L’incipit del libro già la dice lunga, anche a quanti non hanno visto il film del 1974, con, nei panni del protagonista Dustin Hoffmann: « I filippini vengono subito; gli uomini di colore hanno una costituzione fisica abnorme («Il loro uccello sembra il braccio d’un bambino che stringe in pugno una mela»); le donne coi capelli corti sono lesbiche; se non vuoi che il tuo uomo ti pianti, strofinati un po’ d’allume sulla passera.»
Sono parole che il giovanissimo Lenny, appena un bambino, sente dalla signora Janesky, una vicina venuta a trovare la mamma e ad intrattenerla parlando del sesso femminile, inserendo nella sua già torrenziale immaginazione la problematiche dell’irrigazione vaginale e così via.
Il racconto di quest’infanzia già parecchio turbata da pensieri osceni, l’immagine di questi adulti sfrenati, ricorda in un certo senso quella rievocata dal Celine di Morte a credito.
Siamo oltretutto anche negli stessi in cui il francese scriveva il suo secondo romanzo quelli in cui il giovane Lenny fa le sue prime esperienze di vita, i primi lavoretti, come ad esempio strappare le erbacce, immaginandosi però nel frattempo non come uno qualsiasi ma come Henry Fonda.
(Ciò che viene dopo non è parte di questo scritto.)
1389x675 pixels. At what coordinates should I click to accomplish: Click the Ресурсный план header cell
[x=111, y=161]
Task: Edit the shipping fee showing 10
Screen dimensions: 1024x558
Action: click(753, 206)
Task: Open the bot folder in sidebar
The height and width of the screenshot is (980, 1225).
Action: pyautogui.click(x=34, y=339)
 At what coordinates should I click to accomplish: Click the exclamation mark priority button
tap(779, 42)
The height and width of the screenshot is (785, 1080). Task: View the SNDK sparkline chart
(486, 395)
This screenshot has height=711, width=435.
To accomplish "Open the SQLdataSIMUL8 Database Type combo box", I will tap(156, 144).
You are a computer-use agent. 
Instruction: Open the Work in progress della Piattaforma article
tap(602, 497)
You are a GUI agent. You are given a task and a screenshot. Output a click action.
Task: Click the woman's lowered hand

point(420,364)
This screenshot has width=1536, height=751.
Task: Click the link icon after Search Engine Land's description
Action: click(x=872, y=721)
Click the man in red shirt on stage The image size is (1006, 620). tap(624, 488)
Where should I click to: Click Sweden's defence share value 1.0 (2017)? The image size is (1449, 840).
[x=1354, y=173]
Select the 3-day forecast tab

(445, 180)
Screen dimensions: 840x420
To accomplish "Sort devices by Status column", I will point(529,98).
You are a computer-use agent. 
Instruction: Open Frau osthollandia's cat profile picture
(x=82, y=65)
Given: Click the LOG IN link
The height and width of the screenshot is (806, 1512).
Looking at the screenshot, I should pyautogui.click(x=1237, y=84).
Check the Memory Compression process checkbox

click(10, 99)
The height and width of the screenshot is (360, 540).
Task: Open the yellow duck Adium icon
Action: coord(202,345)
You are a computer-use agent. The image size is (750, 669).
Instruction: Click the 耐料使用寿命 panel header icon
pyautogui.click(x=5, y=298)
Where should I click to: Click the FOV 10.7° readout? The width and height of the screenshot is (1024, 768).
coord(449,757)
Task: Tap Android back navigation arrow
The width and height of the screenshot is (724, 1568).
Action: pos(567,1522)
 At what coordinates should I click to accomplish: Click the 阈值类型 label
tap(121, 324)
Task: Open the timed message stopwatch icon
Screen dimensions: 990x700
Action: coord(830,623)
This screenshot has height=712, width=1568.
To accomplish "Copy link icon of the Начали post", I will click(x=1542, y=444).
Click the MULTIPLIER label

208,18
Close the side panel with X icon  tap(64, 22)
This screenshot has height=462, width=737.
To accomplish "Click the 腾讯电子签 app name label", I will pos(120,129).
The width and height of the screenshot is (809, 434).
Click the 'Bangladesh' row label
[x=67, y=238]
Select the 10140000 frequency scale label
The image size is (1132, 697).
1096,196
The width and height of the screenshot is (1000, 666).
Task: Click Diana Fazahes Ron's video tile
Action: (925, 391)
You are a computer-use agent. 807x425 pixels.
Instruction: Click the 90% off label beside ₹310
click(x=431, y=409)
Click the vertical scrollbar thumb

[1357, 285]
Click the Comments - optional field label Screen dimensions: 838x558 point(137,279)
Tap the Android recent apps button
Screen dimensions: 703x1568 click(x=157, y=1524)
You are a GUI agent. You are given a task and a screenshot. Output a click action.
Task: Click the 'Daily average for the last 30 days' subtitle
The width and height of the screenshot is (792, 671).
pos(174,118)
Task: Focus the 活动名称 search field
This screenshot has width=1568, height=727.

Poi arriva anche la guerra, l’arruolamento in marina, dove però si porta da leggere nientemeno che la Psychopatia sexualis di Krafft-Ebing.
In Come parlare sporco e influenzare la gente Lenny racconta anche il suo primo arresto per oscenità, a San Francisco, e il processo che ne derivò, per aver pronunciato una parola di nove lettere che sarebbe ricorsa parecchie volte nelle sue performances.
Un capitolo a parte lo meriterebbero le parole dedicate a New York, un luogo cruciale per Lenny che fa tutt’uno con la sua identità ebraica: «Per me, se uno vive a New York o in un’altra grande città, uno è ebreo. Non importa se anche sei cattolico: se abiti a New York sei ebreo. Se abiti a Butte nel Montana, allora sei goyish (gentile, ndr) anche se sei ebreo.»
Newyorchese significa ebreo, ma in realtà Lenny sta dicendo cosmopolita, libero, libertino. Essere in grado di esplorare ogni cosa, ecco, forse questo voleva per lui dire essere newyorchesi e giudii (sempre per usare le sue parole) allo stesso tempo.
E’ stato così una sorta di tragico scherzo del destino che il suo corpo in disfacimento sia stato ritrovato a molte migliaia di chilometri da questa sua sorta di patria dello spirito, all’8825 di Hollywood Boulevard, Los Angeles.